Jan 21, 2008

To Resolve or Not to Resolve

The New Year's Resolution...ah what a wonderful time that is.

I often ask during this time of year whether people engage in this activity or not. The responses I get are usually fairly interesting. Some answer yes, most no. But rather to my surprise most of them are somewhat tongue in cheek with regards to the resolutions that people profess to engage in (or have engaged in). It's almost as if people know they are doomed to failure or just have to laugh about previous attempts to conquer unrealistic expectations. Whatever the case, I had usually resigned myself to agree that the New Year's Resolution was of little to no value and therefore did NOT engage in such a practice. That was, until my college years.

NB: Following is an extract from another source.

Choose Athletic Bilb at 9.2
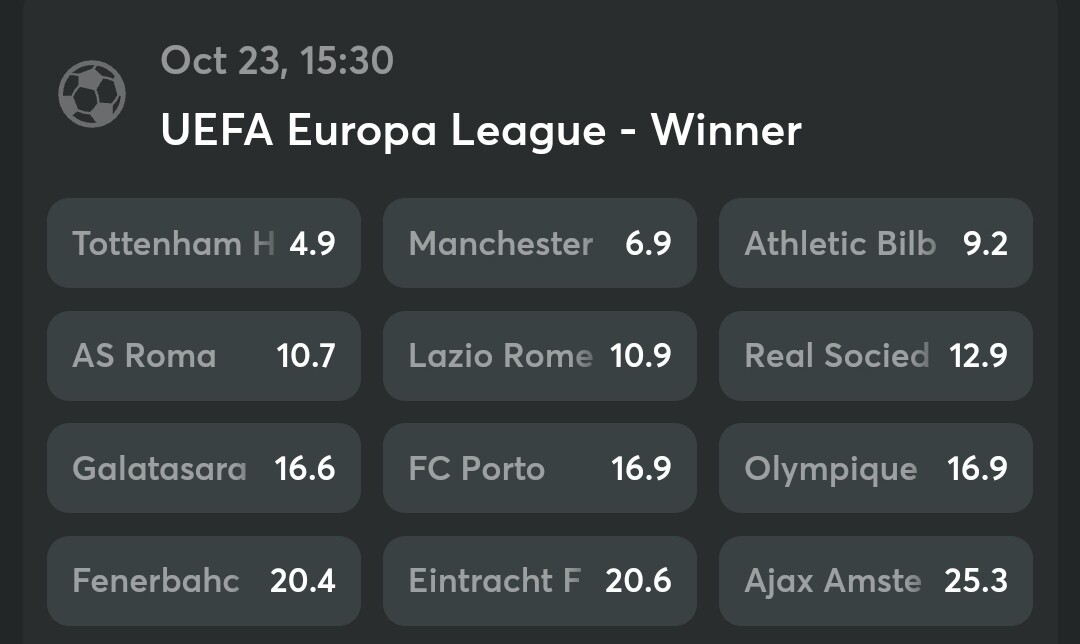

I once had a conversation with a good friend of mine regarding the topic. In it he explained how he and his family sat down at their dining room table at the start of each year. It was at this table that each member of the family explained in detail to the others what his or her goals and desires were for the upcoming year. True goals...true desires. Suddenly the idea of becoming "resolved" about something at the beginning of the year took on new meaning. It didn't need to be simply trying to put an end to an unwanted habit or making a drastic life change in 2 weeks. It could be about working toward something real...something I was passionate about and desired to make a lasting change in.

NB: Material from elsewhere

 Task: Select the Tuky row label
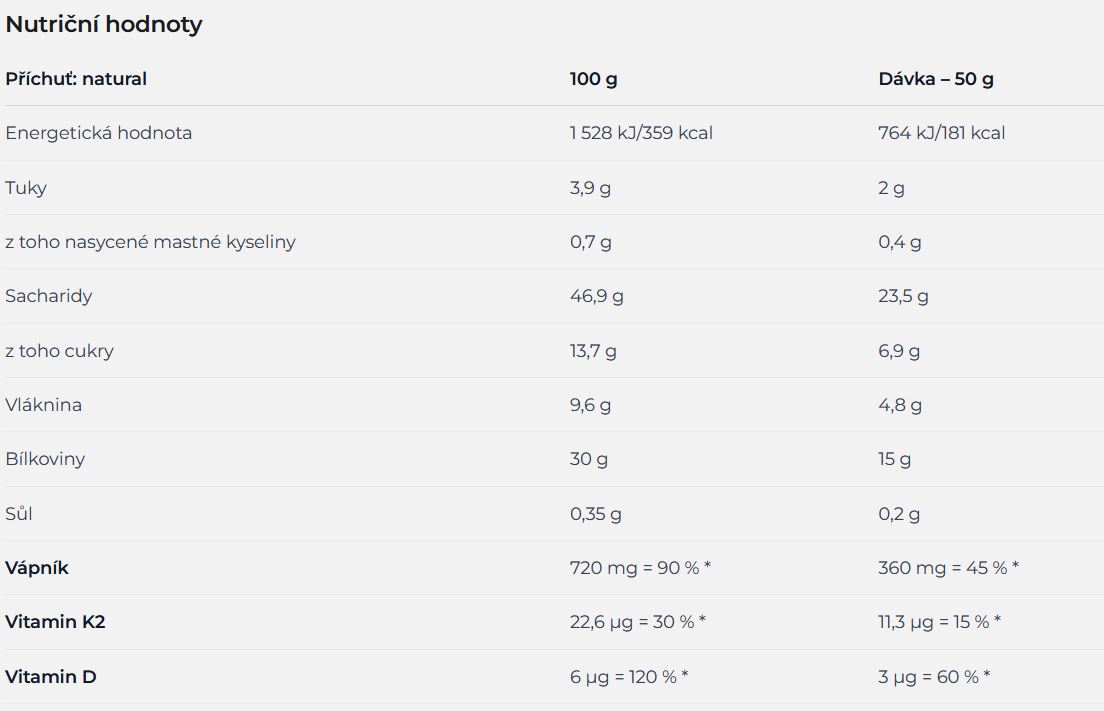point(26,188)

So is it worth it? Making that decision? I believe it can be if the perspective is good, the motivation is right, and some helpful tools are utilized. Here are a few (though not an exhaustive list) tools to get started in the right direction.

The most important place to start, I have found, is finding something that is of importance to you. It must be something that has lasting value. If it does not, it will again become just another quickly discarded resolution. Once you've found depth in your direction, there are 3 other general tools to use:

1. Set a goal that is specific and measurable: if you don't you may never know if you've truly accomplished it.

2. Set both short and long term goals: starting with the end in mind and working your way backwards in order to "baby step" your way to the goal is helpful.

3. Set goals that are realistic yet lofty: if it doesn't stretch you, it's not a goal. But something too far fetched may be more of a discourager than an encourager. This may be an area where you seek advice in order to find out what a reasonable goal is (for example, knowing how much one can increase his/her vertical jump in a month or decrease bodyfat is wise to get input on).

4. Write it down: I've heard it said that it's only a wish until you get it on paper. And I might add that once you've got it written down, share it with those that are close to you so they can keep you accountable and encourage you along the way. Research shows that adherence to fitness goals can increase 200-300% when you are held accountable on a regular basis.